O deputado federal Sérgio Souza (PMDB-PR), presidente da Comissão de Agricultura, Pecuária, Abastecimento e Desenvolvime..

Jordana Martinez - 05 de dezembro de 2017, 14:22

O deputado federal Sérgio Souza (PMDB-PR), presidente da Comissão de Agricultura, Pecuária, Abastecimento e Desenvolvimento Rural da Câmara Federal, foi acusado de receber uma mesada de R$ 20 mil no esquema da "Carne Fraca", em que funcionários do Ministério da Agricultura faziam “vista grossa” às irregularidades dos produtos.

Em depoimento à Justiça Federal, o veterinário Flávio Cassou afirmou que o ex-superintendente do Ministério da Agricultura no Paraná Daniel Gonçalves Filho, repassava os valores a Sérgio Souza.

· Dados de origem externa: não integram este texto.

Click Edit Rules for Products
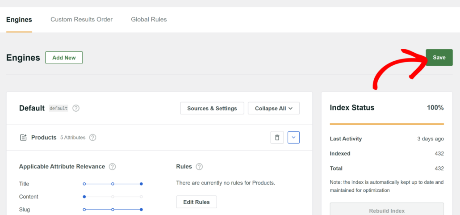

Cassou afirmou ainda que Souza não era o único deputado a receber suborno, mas não revelou outros nomes.

Por meio da assessoria, o deputado Sérgio Souza negou as acusações:

“Nunca mantive contato com nenhum executivo da JBS. Também nunca recebi nenhum valor desse senhor nem mesmo doação da empresa JBS.”

Operação Carne Fraca

A Operação Carne Fraca, deflagrada pela Polícia Federal, teve início em 17 de março deste ano e desarticulou um esquema de corrupção envolvendo fiscais agropecuários e donos de frigoríficos nos estados do Paraná, Minas Gerais e Goiás.

Segundo as investigações da PF, os fiscais alvos da operação recebiam propina das empresas para emitir certificados sanitários sem fiscalização efetiva da carne, o que permitia a venda de produtos com prazo de validade vencido.

Logo que a operação foi deflagrada, o Brasil recebeu 374 comunicados oficiais envolvendo demandas de 93 países. O ministério da Agricultura suspendeu as autorizações para a produção e a exportação de todos os estabelecimentos citados na Operação. Ao todo, foram citadas 21 empresas e recolhidas 762 amostras para análise. Dez delas apresentaram problemas mais graves que poderiam afetar a saúde dos consumidores, como a presença, em sete delas, da bactéria Salmonella, em hambúrgueres.

Após a Operação, 33 servidores foram afastados e 11 processos administrativos disciplinares foram abertos. Os servidores envolvidos que ocupavam cargos de chefia foram exonerados.